The low chance did happen. After the update, my site was riddled with warnings. I tried deactivating the plugins, but it didn’t work. Only after I deactivated the Bricks theme and switched to the default Twenty Twenty-Five theme did the warnings go away. I figured the Bricks files might have gotten corrupted, so I removed and reinstalled Bricks, as well as Advanced Themer, for good measure. I refreshed the cache, regenerated the CSS files, reinstalled WordPress Core, cloned the site in Local, and restored it via Updraft Plus. I even tried restarting Local and turning the computer off and on again. All those attempts failed, and the warnings persisted.
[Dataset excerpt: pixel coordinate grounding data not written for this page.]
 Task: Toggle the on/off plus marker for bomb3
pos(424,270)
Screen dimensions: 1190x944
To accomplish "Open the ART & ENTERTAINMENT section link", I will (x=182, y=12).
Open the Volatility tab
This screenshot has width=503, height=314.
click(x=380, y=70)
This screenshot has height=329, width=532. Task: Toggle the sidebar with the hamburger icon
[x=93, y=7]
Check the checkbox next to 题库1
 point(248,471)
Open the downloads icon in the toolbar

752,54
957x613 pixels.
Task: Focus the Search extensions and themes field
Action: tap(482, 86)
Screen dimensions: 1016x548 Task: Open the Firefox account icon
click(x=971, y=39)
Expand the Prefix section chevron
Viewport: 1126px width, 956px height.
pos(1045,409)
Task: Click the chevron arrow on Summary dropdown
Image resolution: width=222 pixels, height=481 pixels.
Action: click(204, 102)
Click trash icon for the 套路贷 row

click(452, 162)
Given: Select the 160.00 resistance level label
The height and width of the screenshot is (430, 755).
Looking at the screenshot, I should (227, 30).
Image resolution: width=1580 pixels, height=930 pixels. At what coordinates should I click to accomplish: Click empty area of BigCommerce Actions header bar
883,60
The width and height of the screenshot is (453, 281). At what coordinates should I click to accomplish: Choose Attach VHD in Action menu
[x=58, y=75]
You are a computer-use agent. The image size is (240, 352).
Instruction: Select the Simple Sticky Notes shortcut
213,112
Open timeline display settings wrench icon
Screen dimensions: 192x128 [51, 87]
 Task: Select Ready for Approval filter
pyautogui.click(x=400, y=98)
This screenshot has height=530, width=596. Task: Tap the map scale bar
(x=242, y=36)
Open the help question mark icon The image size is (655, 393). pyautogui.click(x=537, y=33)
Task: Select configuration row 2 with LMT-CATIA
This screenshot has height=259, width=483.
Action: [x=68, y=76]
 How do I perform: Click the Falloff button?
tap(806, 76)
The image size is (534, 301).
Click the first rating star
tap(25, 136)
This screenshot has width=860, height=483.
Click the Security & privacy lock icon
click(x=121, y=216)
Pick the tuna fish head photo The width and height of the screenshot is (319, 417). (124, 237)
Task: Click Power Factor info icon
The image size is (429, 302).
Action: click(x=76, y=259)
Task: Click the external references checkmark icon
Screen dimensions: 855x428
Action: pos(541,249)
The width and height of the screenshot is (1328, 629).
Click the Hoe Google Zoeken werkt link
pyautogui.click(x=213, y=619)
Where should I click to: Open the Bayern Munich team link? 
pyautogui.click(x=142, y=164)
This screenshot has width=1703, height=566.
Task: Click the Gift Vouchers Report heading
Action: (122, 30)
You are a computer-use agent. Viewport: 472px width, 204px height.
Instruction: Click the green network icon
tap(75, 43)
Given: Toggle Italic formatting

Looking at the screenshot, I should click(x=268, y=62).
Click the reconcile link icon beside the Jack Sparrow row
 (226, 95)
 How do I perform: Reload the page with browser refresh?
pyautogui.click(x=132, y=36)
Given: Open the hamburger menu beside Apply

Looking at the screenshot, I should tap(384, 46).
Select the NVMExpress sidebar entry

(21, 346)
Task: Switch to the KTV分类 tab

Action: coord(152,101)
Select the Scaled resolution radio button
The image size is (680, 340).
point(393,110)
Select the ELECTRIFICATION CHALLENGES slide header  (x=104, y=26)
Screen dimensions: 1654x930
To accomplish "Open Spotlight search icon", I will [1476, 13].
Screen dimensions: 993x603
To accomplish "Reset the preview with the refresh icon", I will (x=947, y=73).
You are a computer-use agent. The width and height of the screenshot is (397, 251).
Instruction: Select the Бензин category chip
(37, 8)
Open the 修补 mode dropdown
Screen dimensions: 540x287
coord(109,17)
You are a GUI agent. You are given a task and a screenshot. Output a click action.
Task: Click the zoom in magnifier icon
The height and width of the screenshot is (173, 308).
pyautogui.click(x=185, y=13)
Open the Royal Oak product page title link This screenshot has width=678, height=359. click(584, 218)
Interestingly, the warnings didn’t show up when I was on the BricksBuilder edit page, only on the front-end.
I left the computer to attend to some personal matters and returned to it later in the evening. I decided to look into the Advanced Themer settings again and chose to reset all the settings. The warnings disappeared! I reimported the settings, and everything was still fine, but there were no classes or variables. I imported the classes and variables back, and that’s when the warnings reappeared. I figured there must be something wrong with the classes and variables. During inspection, I noticed an “empty” class—a dot without a class name. I deleted it, and everything went back to normal! It looks like I might have created it unintentionally, or the new update of Advanced Themer might have created the class accidentally, affecting BricksBuilder.

The lesson here is to always back up your site while working to save hours of debugging—or worse, rebuilding your site. I almost had to do that; the thought of copying and pasting all the pages, templates, components, and blog posts sounds exhausting. I’m glad I stayed calm and kept my wits to investigate the problem further instead of resorting to the difficult option of rebuilding the site.